X_Gegants Los ojos del contrario “pillarlos” en plena discurso, sobre todo cuando estamos reclamando respuestas, es fundamental, para traerlo a nuestro terreno. Tanto como el ingenio para mantener la llama de las emociones positivas. Si no hay miradas, no hay comunicación. Cuando nuestros ojos son acogidos recibimos una dosis de autoestima, ¡nos están escuchando!: Aun qué ese otro no nos esté dando la razón aún, pero por lo menos existe la posibilidad.  Estudiar al contrario leyendole los ojos, es determinante, para poder tener la oportunidad de seducirlo. Los incompetentes no te miran a la cara. “La interacción de un cara a cara pasa por atender a los ojos (del contrario) más del cuarenta por ciento, … y también la boca es otro actor que nos delata”, según el profesor Sebastiá Serrano.

Leer la actividad de la cara, nos permite deducir el pensamiento subyacente y poder interactuar. Evitar la mirada, (que esta a la orden del día), incida que el actor soporta un complejo subyacente de inferioridad y además en la mayoría de los casos por falta suficientes de conocimientos y competencias en referencia a las alegaciones razonadas que se esgrimen. Este es el denominador común de muchas discusiones “a baja mira baja” entre un ciudadano y los que regentan la política y la administración.

La crisis y la nuevas deficiencias en compromisos y servicios, van a exponenciar el generar actitudes en la comunicación para reducir la mínimo los cruces de miradas negando la presencia del otro, evitar acéptalo y con ello no abrir el canal del reconocimiento mutuo previo e imprescindible para poder llegar a un acuerdo. Quién está habituado a mandar de forma dictatorial y predispuesto dispuesto a no tener que dar parte de una posible razón (aún qué la tengas) lo sabrás enseguida porque: no te mira y menos a los ojos. Quién da órdenes sin mirarte es que solo te va a usar, no compartir contigo una tarea o misión. Si evitas la mirada, dice Serrano,… “te distancias automáticamente, cosa que nos lleva a reafirmar el papel de lo ojos como organizadores principales de la sociabilidad”.

…Ah, ¡Caray! Ahora entiendo cómo a veces he estado hablando con personas intentando solucionar problemas y que al final no me han aportado nada. Ahora lo entiendo, son todos esos que ocupan cargos y que no tienen poder para solucionar: te miran algo cuando hablan y nunca cuando te escuchan. El colmo es cuando no te miran nunca, y, si además levantan los hombros es que se están protegiendo de un mal que eres tú con tus problemas. El instinto de conservación los delata. ¡Levántate! Dile que no vale para lo que está, y márchate.  El mundo político no pasa por un buen momento de comunicación entre ellos mismos y los demás actores que mueven el hilo de la Administración. ¡Imaginar! ¿Qué comunicación van a poder establecer estos, con sus ciudadanos votantes? La peor de todas: La de vérseles el plumero. Los efectos de la comunicación en las personas es un bien intangible que puede lograrlo o perderlo todo, simplemente un gesto que denote deshonestidad o desprecio por el interlocutor, es el inicio del proceso. Hay que quién esta trabajando en: "poner de moda el ser honrado". El lenguaje de la comunicación corporal y sobre todo facial, es la ventana que permitirá observar si se avanza. Los ojos nunca mienten.

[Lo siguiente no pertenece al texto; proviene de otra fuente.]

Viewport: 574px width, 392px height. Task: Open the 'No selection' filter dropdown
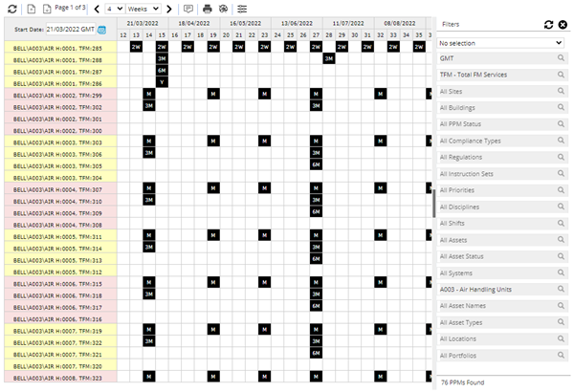[x=500, y=43]
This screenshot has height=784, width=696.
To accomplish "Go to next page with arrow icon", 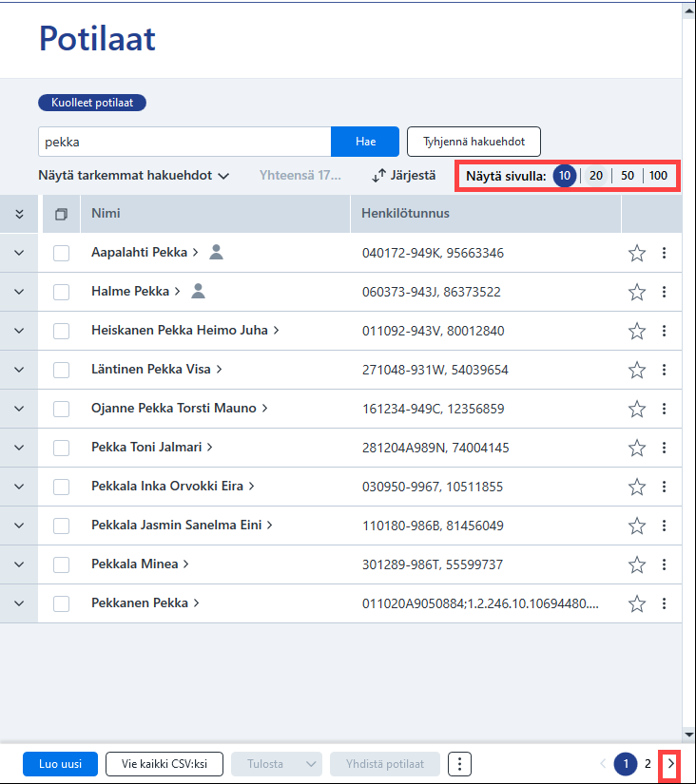I will tap(671, 763).
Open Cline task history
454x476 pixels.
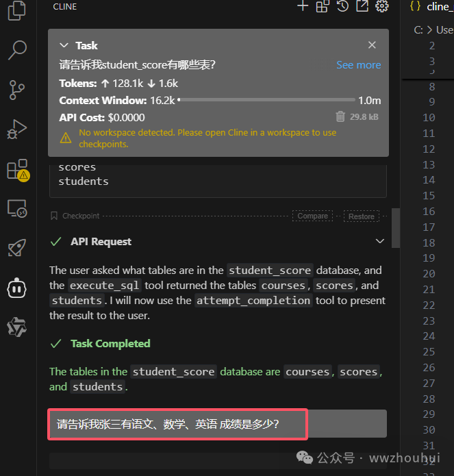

Durante generaciones el ciudadano ha consentido recibir tratamiento discriminatorio (subliminal) que el de más arriba, ha ejercido por asunción de poder. Este tempo ha finalizado. Hoy ya, en el siglo de la información horizontal en todas las direcciones, el ciudadano común tiene derecho y las TIC lo hacen posible, exigir comunicación transparente, que sostenga la libertad de expresarse y ser atendido correctamente. Atenerse a las consecuencias si las comunidades (hoy implantadas en internet) alinean su poder, ante los hachos de difundir quién está donde no debe o sabe estar y defiende su posición ejerciendo la "no comunicación". Y, todo empezó en: ¿por qué no me mira, a los ojos?